Die ATHENA-MONO-Studie zeigte für das PFS einen signifikanten Vorteil für die Erhaltungstherapie mit Rucaparib sowohl in der HRD- wie auch in der ITT-Population (HR: 0,47; 95% CI: 0,31–0,72; p=0,0004; HR: 0,52; 95% CI: 0,40–0,68; p<0,0001). Die Subgruppenanalysen HRD-positiv (BRCAmut, LOH high) und HRD-negativ (BRCAwt + LOH low oder LOH indetermined) zeigten ebenfalls einen signifikanten PFS-Vorteil für den Rucaparib-Arm. Rucaparib verbesserte das PFS unabhängig vom HRD-Status. Anzumerken ist hier, dass allerdings nur der LOH-Status als HRD-Test erhoben wurde und damit die Rate der nicht erkannten HRD-positiven Patientinnen gegenüber anderen Tests erhöht sein könnte. Es wurden keine neuen Sicherheitssignale gefunden.

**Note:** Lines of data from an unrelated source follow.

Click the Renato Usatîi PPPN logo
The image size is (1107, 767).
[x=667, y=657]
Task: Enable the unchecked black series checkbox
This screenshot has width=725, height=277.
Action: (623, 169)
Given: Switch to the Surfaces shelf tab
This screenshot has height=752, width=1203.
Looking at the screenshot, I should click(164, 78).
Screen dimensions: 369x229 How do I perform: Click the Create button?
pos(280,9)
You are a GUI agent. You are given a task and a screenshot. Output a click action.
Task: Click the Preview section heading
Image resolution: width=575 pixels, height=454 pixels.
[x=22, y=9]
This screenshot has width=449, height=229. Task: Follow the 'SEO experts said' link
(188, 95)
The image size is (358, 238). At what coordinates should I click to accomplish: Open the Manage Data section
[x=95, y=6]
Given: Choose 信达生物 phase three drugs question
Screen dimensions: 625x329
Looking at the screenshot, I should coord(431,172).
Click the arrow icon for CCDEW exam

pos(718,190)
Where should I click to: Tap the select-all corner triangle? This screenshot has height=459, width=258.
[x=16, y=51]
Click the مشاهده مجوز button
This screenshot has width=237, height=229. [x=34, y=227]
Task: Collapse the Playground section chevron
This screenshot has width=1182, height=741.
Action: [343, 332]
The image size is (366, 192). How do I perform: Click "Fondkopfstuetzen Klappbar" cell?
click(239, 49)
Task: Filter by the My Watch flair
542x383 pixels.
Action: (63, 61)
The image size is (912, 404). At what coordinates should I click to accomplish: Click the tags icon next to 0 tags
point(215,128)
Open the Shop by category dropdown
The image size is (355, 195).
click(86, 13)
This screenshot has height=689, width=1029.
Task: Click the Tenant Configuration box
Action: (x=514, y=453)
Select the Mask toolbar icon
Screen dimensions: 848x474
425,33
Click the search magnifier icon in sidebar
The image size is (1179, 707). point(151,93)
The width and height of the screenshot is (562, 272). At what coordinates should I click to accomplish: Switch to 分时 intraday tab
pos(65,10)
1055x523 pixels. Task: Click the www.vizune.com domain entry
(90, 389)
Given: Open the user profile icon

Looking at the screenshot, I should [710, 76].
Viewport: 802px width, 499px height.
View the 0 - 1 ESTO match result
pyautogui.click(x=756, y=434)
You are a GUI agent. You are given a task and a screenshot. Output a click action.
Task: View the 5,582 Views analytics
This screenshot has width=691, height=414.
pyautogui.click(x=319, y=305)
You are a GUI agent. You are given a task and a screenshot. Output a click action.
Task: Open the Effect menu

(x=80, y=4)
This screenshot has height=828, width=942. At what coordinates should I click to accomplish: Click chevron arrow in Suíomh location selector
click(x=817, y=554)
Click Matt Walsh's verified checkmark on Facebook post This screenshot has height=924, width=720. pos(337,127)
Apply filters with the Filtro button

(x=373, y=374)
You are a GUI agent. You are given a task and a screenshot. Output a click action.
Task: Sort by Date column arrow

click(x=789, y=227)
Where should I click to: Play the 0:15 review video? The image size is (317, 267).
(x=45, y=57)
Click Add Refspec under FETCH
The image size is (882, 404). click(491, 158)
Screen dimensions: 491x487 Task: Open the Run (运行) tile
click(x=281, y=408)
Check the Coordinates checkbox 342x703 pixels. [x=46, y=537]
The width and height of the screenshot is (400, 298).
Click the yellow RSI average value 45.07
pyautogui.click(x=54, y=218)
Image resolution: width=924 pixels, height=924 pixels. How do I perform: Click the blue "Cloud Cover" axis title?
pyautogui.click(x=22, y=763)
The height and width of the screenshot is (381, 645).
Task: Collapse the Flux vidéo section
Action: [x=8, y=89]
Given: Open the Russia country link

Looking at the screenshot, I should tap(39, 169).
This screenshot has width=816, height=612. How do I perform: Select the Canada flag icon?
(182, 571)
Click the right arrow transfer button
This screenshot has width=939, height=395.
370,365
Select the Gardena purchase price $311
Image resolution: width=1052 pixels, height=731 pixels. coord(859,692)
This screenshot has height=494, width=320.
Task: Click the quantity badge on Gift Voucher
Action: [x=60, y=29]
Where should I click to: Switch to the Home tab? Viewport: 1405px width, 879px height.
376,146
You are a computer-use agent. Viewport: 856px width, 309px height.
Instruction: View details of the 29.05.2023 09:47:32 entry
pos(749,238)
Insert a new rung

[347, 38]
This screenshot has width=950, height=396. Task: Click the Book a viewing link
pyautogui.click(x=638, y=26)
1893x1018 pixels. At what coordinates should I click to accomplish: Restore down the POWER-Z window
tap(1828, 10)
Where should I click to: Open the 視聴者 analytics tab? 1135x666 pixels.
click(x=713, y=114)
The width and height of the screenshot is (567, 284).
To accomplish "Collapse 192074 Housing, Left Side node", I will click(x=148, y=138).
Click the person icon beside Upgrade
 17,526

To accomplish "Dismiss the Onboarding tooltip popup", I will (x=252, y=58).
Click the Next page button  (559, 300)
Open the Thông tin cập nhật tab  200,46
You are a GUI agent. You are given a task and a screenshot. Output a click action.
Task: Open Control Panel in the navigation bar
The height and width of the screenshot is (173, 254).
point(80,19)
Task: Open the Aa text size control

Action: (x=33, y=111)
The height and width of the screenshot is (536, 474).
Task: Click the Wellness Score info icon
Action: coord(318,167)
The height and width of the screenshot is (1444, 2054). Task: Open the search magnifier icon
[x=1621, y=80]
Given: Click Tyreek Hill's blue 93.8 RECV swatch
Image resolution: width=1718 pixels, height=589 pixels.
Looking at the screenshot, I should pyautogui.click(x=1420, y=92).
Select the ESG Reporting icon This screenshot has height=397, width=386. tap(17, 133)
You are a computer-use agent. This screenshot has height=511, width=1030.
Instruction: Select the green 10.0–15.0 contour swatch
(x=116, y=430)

Platin-resistent und Platin-refraktär: neue Strategien
Einige Studien untersuchten neue Strategien in der Behandlung des rezidivierten, Platin-resistenten bzw. Platin-refraktären Ovarialkarzinoms. Das platinresistente bzw. -refraktäre Rezidiv stellt nach wie vor eine große therapeutische Herausforderung dar.
Eine dieser Studien untersuchte die Anwendung von Relacorilant, einem selektiven Glucocorticoidrezeptor-Modulator. Cortisol kann durch Unterdrückung von Mechanismen, die zur Apoptose führen, zur Entwicklung von Chemoresistenz beitragen. Die Wirkung von Cortisol wird über den Glucocorticoidrezeptor (GR) vermittelt. Der GR wird in Ovarialkarzinomen häufig überexprimiert, wobei eine hohe Expression von GR mit einer schlechten Prognose assoziiert ist.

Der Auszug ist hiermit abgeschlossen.